Excerpts from a dataset:
::::

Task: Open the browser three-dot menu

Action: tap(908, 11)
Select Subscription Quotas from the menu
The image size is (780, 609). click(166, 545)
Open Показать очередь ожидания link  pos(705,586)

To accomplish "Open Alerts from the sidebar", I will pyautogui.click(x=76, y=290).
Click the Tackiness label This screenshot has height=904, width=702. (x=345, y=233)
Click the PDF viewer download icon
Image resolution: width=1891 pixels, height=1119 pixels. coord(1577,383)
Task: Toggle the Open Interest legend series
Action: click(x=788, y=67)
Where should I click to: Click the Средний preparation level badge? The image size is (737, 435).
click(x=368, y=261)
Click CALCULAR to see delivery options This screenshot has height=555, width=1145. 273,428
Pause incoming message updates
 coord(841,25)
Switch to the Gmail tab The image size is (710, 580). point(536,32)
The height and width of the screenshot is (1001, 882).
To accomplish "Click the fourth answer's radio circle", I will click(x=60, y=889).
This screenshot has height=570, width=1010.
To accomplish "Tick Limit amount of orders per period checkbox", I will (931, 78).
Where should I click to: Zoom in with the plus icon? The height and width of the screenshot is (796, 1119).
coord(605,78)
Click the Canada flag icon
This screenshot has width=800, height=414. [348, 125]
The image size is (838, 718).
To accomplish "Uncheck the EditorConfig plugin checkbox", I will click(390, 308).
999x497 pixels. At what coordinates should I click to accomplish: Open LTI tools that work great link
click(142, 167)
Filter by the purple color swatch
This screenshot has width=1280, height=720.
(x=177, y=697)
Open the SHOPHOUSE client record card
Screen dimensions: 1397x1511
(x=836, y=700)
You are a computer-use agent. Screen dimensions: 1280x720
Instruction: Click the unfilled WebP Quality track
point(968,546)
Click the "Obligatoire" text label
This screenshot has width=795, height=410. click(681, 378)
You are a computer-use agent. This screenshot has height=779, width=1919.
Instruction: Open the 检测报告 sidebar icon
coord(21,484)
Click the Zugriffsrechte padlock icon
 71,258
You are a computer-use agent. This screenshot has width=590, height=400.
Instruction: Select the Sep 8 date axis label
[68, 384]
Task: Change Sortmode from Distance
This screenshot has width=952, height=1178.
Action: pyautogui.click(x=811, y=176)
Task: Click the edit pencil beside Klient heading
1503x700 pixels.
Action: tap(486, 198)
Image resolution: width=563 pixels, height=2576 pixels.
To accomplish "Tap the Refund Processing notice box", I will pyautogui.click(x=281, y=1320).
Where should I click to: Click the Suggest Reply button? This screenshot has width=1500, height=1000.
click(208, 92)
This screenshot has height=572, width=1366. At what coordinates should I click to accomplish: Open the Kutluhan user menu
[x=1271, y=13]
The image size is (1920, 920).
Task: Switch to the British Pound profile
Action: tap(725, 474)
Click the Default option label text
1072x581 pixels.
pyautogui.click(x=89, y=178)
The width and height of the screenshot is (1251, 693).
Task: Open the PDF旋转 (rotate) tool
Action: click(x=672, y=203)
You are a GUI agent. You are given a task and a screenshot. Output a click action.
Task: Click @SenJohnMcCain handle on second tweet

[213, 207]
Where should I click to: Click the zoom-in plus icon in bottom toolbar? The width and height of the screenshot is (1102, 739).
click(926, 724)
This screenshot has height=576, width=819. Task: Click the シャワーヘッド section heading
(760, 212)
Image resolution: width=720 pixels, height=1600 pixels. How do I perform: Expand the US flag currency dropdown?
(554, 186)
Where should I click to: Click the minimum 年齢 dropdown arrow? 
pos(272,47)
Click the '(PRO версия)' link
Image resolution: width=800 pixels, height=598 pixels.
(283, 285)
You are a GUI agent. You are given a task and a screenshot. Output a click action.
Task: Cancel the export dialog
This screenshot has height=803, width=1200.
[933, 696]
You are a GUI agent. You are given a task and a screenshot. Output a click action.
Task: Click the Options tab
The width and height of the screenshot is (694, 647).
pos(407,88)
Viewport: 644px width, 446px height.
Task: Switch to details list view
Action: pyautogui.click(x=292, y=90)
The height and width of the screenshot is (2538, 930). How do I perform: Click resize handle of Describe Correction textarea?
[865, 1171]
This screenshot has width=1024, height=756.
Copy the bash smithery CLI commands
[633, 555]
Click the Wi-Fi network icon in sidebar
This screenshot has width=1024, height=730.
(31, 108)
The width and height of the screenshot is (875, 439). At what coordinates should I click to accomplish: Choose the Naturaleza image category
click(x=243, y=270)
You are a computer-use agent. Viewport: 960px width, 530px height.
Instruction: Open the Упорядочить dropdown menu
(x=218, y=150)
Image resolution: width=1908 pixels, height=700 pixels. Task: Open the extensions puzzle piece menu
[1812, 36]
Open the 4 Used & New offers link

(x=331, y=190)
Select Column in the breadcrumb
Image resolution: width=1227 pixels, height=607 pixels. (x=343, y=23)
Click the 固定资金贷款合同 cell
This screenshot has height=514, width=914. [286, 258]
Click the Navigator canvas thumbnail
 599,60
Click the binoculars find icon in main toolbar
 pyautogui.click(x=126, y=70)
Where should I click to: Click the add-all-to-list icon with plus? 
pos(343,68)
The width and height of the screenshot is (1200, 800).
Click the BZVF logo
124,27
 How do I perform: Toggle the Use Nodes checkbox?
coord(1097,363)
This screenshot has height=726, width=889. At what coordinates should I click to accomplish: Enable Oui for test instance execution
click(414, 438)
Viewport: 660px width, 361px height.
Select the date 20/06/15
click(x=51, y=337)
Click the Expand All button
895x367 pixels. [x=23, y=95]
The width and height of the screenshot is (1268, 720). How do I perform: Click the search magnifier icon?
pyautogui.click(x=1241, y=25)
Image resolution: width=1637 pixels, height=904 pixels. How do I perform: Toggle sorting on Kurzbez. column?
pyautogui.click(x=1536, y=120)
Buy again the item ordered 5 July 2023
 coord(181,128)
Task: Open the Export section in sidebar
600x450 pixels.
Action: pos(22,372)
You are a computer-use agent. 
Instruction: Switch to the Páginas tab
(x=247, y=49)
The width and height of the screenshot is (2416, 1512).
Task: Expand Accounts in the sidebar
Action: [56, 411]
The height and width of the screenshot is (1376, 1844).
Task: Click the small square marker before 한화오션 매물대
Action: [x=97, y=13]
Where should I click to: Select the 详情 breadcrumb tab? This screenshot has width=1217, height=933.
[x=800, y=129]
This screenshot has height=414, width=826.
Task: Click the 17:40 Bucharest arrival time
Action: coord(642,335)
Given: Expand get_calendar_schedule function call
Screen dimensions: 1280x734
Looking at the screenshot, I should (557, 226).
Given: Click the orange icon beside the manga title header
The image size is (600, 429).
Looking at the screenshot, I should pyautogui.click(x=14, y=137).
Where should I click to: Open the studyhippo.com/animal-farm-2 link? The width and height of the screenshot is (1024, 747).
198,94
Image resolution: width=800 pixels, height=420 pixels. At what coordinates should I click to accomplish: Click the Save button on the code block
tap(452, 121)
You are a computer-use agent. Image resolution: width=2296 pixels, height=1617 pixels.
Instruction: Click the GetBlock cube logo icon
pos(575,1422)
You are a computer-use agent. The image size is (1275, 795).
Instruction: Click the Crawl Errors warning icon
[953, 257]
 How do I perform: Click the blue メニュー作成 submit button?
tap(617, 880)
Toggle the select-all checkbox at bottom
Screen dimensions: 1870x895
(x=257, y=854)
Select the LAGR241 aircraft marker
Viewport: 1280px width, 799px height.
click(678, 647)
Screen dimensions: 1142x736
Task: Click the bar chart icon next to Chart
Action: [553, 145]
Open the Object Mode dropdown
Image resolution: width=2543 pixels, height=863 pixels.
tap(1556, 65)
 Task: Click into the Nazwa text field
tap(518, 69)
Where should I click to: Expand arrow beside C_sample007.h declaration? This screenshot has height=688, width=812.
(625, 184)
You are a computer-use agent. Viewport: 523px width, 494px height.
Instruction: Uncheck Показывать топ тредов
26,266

::::

◆ Task statement:
Taking the records above, retype every line from the one with "Where should I click to: Select" down to the one with "You are a computer-use agent. Viewport: 523px", exactly and with nothing else.

◆ Answer space:
Where should I click to: Select the 详情 breadcrumb tab? This screenshot has width=1217, height=933.
[x=800, y=129]
This screenshot has height=414, width=826.
Task: Click the 17:40 Bucharest arrival time
Action: coord(642,335)
Given: Expand get_calendar_schedule function call
Screen dimensions: 1280x734
Looking at the screenshot, I should (557, 226).
Given: Click the orange icon beside the manga title header
The image size is (600, 429).
Looking at the screenshot, I should pyautogui.click(x=14, y=137).
Where should I click to: Open the studyhippo.com/animal-farm-2 link? The width and height of the screenshot is (1024, 747).
198,94
Image resolution: width=800 pixels, height=420 pixels. At what coordinates should I click to accomplish: Click the Save button on the code block
tap(452, 121)
You are a computer-use agent. Image resolution: width=2296 pixels, height=1617 pixels.
Instruction: Click the GetBlock cube logo icon
pos(575,1422)
You are a computer-use agent. The image size is (1275, 795).
Instruction: Click the Crawl Errors warning icon
[953, 257]
 How do I perform: Click the blue メニュー作成 submit button?
tap(617, 880)
Toggle the select-all checkbox at bottom
Screen dimensions: 1870x895
(x=257, y=854)
Select the LAGR241 aircraft marker
Viewport: 1280px width, 799px height.
click(678, 647)
Screen dimensions: 1142x736
Task: Click the bar chart icon next to Chart
Action: [553, 145]
Open the Object Mode dropdown
Image resolution: width=2543 pixels, height=863 pixels.
tap(1556, 65)
 Task: Click into the Nazwa text field
tap(518, 69)
Where should I click to: Expand arrow beside C_sample007.h declaration? This screenshot has height=688, width=812.
(625, 184)
You are a computer-use agent. Viewport: 523px width, 494px height.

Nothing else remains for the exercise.